Les candidats de demain : hard skills vs soft skills

Selon une étude réalisée par Assess First, un cabinet de recrutement parisien, 80% des recrutements se soldent par un échec et 1 embauche sur 2 échoue dans les 18 mois qui suivent. De fait, si la compétence technique et l’expérience professionnelle sont des critères indéniables de pré-sélection, le choix final d’un candidat ne doit-il pas tenir compte d’autres variables ?

Petite explication :

Les diplômes obtenus, l’expérience acquise et les références ont toujours été de précieuses garanties dans la sélection des candidats. Généralement, les profils les plus prometteurs portent tous les mêmes marqueurs : une forte capacité d’intégration de la culture d’entreprise, des connaissances pointues et spécialisées, le respect des règles et procédures…

Toutefois, la digitalisation des activités a fortement impacté les entreprises dans leur modèles économiques, la gestion de leurs collaborateurs et le profil même de ces derniers. De nouveaux métiers tels que Community Manager ou Ingénieur Big Data apparaissent, et de nouvelles compétences sont recherchées (le Social Selling pour les commerciaux, le Buzz marketing pour les Marketeurs…). Malheureusement, compte tenu de la récenteté de ces métiers et compétences, très peu voire aucun organisme de formation n’a assez de recul pour mesurer l’efficacité de leur programme pédagogique.

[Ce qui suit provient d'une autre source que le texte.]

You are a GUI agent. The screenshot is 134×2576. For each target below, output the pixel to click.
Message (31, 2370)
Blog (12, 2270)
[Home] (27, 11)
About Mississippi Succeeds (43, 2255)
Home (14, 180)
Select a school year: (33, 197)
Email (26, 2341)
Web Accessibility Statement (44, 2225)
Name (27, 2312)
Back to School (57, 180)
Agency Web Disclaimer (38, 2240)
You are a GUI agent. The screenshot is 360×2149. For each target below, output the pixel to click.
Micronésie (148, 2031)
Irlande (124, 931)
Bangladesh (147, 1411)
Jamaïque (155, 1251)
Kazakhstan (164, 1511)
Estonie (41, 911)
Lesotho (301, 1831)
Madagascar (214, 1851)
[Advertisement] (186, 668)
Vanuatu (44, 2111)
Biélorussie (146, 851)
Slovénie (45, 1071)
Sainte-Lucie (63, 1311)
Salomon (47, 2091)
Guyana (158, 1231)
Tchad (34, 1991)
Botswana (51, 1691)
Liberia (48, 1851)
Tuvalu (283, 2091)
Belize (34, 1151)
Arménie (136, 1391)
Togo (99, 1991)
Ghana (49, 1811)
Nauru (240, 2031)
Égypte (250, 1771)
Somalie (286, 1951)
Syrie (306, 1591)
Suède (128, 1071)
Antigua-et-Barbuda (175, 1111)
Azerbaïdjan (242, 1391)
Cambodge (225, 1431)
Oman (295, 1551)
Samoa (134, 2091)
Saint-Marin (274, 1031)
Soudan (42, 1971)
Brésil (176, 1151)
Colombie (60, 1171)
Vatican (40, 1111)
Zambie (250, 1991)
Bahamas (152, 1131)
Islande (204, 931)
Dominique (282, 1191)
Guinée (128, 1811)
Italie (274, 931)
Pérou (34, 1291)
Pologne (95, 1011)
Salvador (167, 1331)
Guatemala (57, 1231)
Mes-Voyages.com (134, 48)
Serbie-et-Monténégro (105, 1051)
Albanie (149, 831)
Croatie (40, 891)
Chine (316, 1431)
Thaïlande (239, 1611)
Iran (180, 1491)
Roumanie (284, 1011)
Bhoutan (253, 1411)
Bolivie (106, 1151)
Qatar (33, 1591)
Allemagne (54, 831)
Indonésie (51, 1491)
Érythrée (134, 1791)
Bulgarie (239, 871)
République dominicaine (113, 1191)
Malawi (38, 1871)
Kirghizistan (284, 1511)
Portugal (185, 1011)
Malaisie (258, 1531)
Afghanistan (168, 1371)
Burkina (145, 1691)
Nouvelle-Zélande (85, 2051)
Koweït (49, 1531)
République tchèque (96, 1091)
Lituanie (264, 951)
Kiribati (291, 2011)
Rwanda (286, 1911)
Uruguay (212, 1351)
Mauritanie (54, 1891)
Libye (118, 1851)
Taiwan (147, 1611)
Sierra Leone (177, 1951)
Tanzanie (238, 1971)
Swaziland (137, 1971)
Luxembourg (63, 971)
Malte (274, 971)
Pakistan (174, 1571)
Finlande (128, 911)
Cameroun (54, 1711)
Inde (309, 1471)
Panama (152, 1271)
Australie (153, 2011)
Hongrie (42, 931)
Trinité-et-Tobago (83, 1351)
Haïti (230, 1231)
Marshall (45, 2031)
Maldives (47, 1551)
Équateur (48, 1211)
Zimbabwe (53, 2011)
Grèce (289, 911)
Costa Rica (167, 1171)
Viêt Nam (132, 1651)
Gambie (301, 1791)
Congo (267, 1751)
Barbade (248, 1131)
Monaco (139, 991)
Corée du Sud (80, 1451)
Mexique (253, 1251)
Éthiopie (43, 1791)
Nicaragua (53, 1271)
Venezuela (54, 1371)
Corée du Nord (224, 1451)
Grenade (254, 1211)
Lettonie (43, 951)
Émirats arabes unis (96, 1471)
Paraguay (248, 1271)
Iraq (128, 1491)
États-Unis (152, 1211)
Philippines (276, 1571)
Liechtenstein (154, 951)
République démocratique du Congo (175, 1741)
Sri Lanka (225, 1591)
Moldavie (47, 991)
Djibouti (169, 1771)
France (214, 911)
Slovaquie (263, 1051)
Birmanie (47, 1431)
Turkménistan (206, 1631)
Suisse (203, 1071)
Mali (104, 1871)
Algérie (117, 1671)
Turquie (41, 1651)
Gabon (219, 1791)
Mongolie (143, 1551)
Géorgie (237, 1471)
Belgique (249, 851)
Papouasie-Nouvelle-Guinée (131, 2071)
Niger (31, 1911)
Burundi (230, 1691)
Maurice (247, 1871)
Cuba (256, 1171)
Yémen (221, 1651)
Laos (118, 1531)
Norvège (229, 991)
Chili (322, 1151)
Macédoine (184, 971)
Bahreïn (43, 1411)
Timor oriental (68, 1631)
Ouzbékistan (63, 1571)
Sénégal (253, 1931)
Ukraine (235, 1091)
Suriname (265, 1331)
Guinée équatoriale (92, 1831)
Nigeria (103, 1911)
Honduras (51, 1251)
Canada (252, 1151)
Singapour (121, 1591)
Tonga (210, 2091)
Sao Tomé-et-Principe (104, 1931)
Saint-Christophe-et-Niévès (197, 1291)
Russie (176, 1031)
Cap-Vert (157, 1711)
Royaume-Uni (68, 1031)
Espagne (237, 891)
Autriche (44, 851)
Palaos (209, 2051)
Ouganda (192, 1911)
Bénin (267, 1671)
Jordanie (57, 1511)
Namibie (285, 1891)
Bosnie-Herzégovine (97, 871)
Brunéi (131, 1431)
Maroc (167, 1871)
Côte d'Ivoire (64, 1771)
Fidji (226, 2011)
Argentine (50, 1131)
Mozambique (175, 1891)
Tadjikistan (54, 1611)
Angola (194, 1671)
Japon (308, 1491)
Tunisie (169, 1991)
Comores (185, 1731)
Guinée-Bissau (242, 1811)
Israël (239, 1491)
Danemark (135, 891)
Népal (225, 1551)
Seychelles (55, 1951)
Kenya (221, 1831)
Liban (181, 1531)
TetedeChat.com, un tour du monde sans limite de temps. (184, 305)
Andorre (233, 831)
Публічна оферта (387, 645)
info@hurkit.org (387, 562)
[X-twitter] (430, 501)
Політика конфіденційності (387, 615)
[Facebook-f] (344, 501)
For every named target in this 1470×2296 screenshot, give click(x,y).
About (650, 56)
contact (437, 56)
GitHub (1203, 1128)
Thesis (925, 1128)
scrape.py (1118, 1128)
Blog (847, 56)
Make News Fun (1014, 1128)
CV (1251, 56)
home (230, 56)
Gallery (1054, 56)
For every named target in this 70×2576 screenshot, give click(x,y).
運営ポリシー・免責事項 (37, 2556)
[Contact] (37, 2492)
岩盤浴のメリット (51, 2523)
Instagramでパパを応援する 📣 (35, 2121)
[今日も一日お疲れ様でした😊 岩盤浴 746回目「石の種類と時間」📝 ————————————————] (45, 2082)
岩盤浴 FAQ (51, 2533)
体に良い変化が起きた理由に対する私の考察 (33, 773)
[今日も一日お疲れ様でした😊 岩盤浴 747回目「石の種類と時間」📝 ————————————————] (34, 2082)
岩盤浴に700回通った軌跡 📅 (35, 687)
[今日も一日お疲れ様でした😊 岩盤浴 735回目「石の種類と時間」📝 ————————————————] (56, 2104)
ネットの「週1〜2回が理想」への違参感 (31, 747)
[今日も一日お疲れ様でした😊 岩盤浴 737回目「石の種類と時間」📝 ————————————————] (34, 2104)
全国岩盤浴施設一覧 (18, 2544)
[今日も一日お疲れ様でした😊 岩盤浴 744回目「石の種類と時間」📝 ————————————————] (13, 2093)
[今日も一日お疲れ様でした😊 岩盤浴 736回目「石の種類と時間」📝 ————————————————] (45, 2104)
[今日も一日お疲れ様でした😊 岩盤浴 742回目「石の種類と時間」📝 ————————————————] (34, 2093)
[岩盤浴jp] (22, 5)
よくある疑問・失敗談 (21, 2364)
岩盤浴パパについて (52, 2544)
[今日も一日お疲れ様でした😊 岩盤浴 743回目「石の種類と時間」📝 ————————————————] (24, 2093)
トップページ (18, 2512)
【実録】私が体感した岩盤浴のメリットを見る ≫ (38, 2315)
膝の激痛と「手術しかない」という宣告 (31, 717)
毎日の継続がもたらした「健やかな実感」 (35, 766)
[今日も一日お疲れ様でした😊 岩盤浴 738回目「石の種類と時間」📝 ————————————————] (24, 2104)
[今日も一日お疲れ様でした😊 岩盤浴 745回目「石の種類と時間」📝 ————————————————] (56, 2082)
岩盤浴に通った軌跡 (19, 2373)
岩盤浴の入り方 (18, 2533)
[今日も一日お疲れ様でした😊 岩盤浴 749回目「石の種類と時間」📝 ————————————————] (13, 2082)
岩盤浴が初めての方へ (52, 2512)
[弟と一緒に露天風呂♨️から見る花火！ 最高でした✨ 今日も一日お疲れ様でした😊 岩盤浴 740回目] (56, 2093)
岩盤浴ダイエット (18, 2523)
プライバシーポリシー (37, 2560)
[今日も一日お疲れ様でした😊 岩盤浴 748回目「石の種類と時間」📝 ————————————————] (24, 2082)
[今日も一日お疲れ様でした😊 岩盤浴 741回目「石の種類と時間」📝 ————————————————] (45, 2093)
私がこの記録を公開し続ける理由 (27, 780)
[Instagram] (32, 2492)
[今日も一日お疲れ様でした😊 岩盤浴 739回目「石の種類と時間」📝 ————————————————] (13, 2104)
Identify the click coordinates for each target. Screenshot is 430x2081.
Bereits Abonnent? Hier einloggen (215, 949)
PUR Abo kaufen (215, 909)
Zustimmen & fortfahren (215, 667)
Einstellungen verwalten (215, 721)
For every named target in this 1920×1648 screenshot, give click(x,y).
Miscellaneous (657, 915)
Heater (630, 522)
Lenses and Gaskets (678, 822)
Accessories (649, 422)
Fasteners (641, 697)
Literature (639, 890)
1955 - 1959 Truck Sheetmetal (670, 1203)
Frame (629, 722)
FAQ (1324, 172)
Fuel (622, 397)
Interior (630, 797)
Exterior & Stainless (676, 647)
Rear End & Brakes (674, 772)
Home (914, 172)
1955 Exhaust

Cette incertitude apparaît dans une nouvelle ère qui impose aux entreprises d’être agiles. En d’autres termes, elles doivent avoir une forte capacité à répondre au changement bien plus qu’à suivre un plan. Autant dire que dans un environnement de plus en plus concurrentiel, la créativité, l’innovation et l’adaptabilité sont plus qu’essentielles. Les qualités intrinsèques des futurs collaborateurs sont alors primordiales et la distinction « hard skills/soft skills » plus importante.

 

HARD SKILLS vs SOFT SKILLS

Les « hard skills » peuvent être définies comme des compétences mesurables et démontrables, à l’opposé des « soft skills » qui sont liées aux qualités humaines et relationnelles. L’optimisme, le bon sens, l’empathie, la capacité à mener, l’intelligence émotionnelle sont toutes des qualités humaines importantes pour assurer la pérennité d’une entreprise. Bien que beaucoup de ces qualités soient innées, certaines d’entre elles peuvent être acquises par le développement personnel.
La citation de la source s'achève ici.